• **EXERCISE REQUIREMENTS**:
Substitute "position" for every occurrence of "location" in the items below, keep everything else the same, and omit the pictures from your output.

• **DATA FOR ANALYSIS**:
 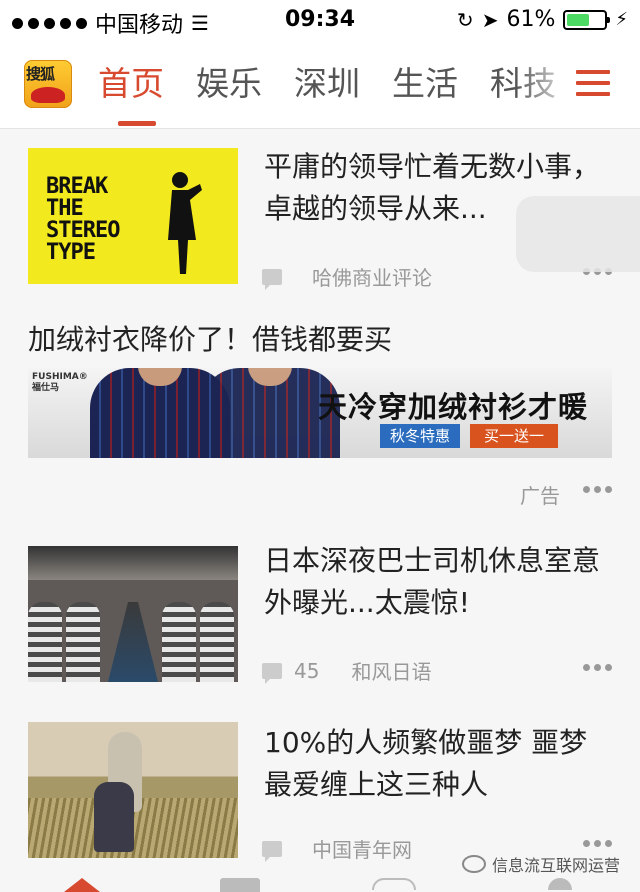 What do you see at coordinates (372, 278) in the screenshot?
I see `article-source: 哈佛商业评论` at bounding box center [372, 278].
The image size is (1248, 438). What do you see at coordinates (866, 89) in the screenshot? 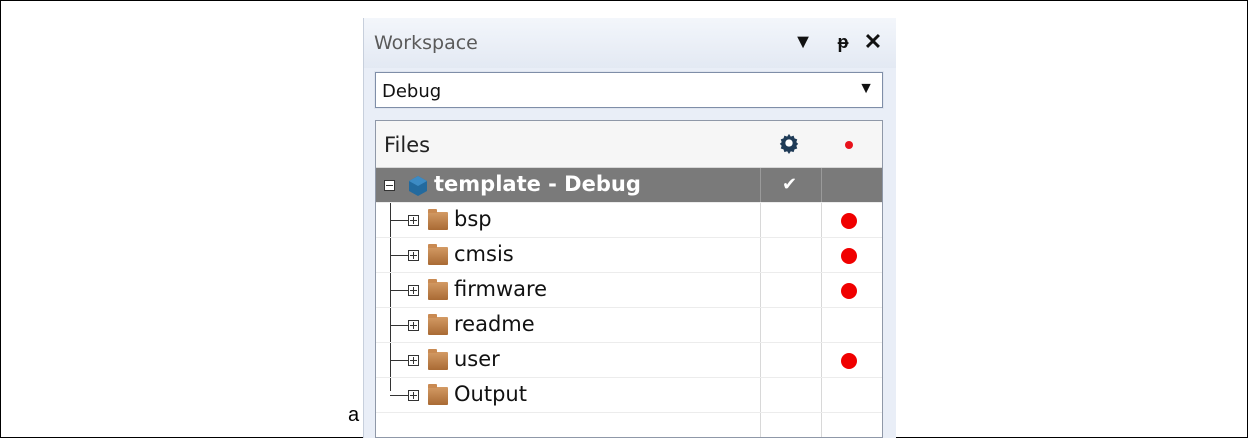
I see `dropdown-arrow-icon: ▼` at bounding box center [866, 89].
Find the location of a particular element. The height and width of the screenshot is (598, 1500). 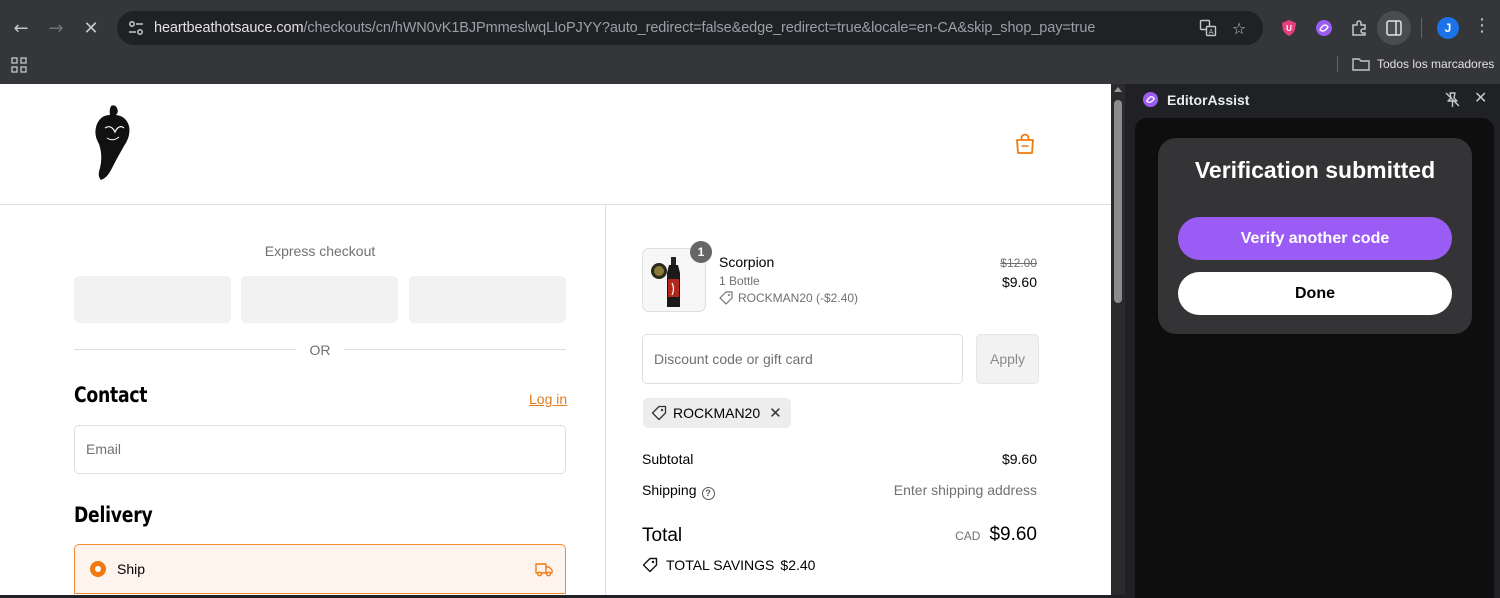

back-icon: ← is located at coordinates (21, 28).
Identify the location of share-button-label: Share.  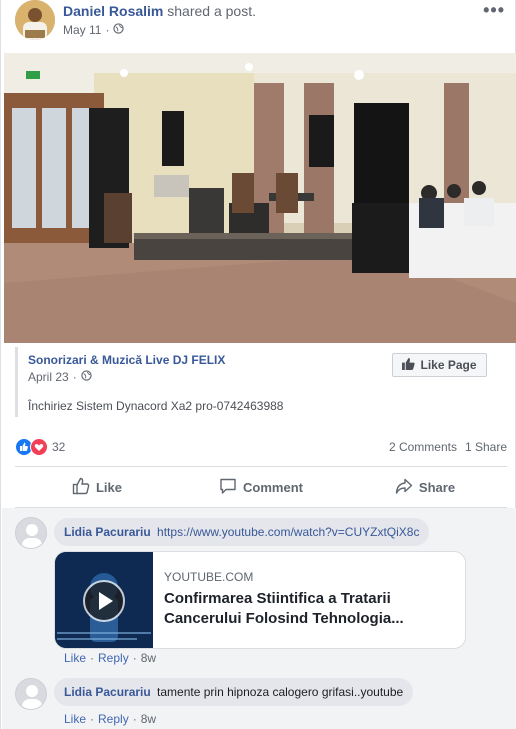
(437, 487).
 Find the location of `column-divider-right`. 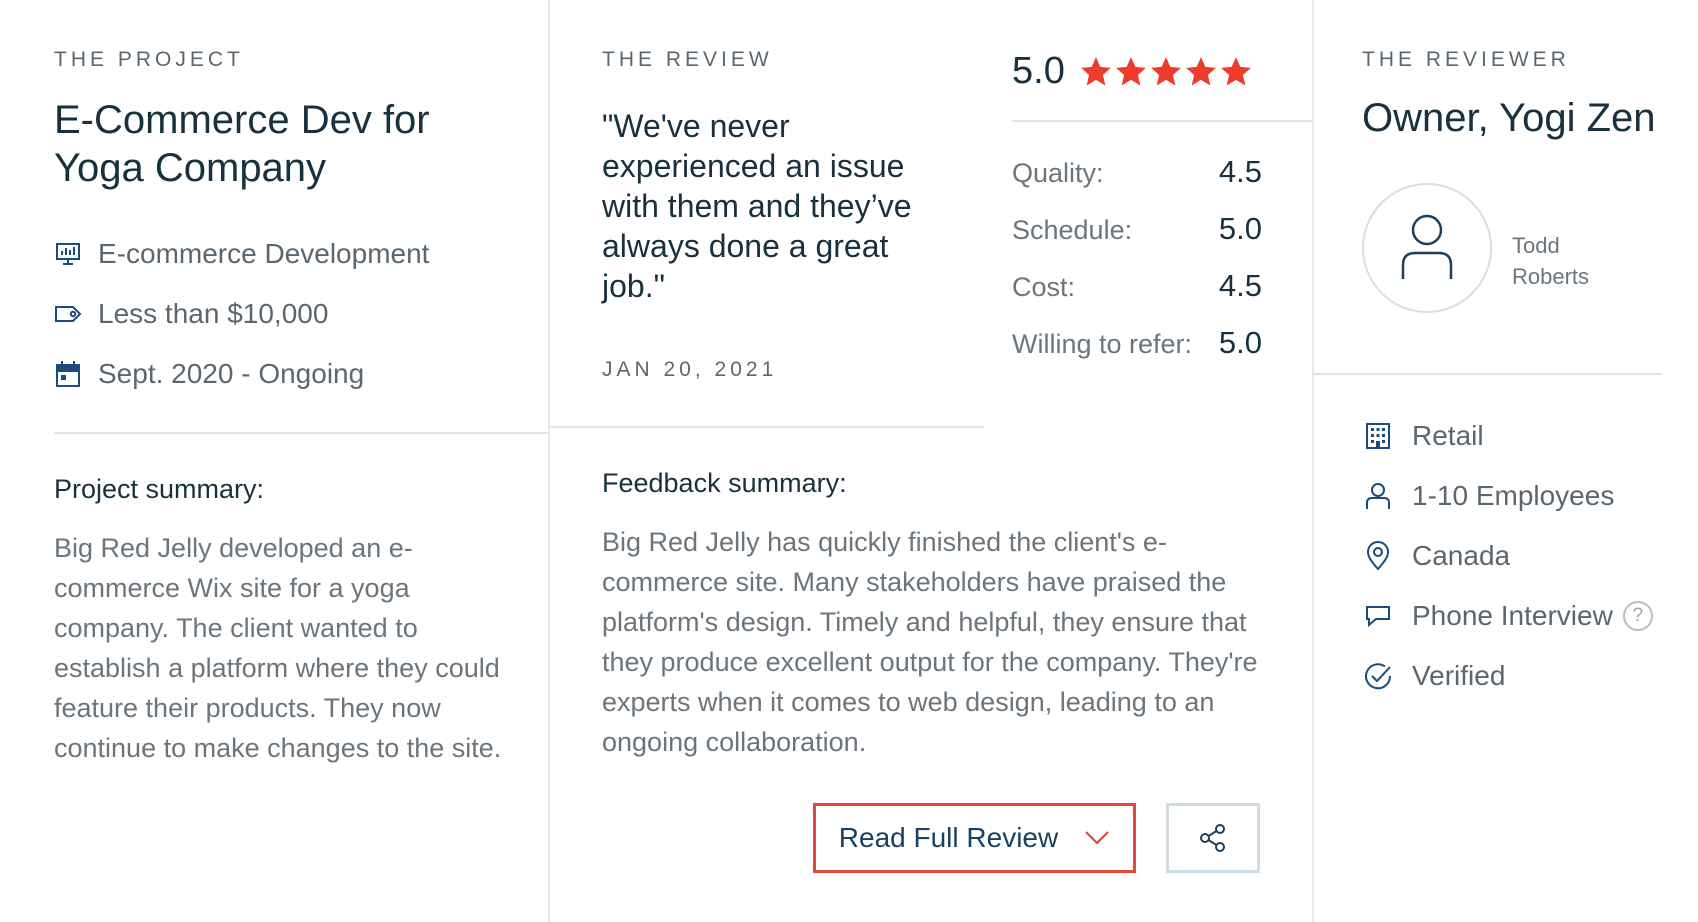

• **TASK RESPONSE**:
  What do you see at coordinates (372, 278) in the screenshot?
I see `article-source: 哈佛商业评论` at bounding box center [372, 278].
The image size is (1248, 438). What do you see at coordinates (866, 89) in the screenshot? 
I see `dropdown-arrow-icon: ▼` at bounding box center [866, 89].
Find the position of a particular element. The height and width of the screenshot is (598, 1500). 

back-icon: ← is located at coordinates (21, 28).
Identify the position of share-button-label: Share.  
(437, 487).
 Find the position of `column-divider-right`. 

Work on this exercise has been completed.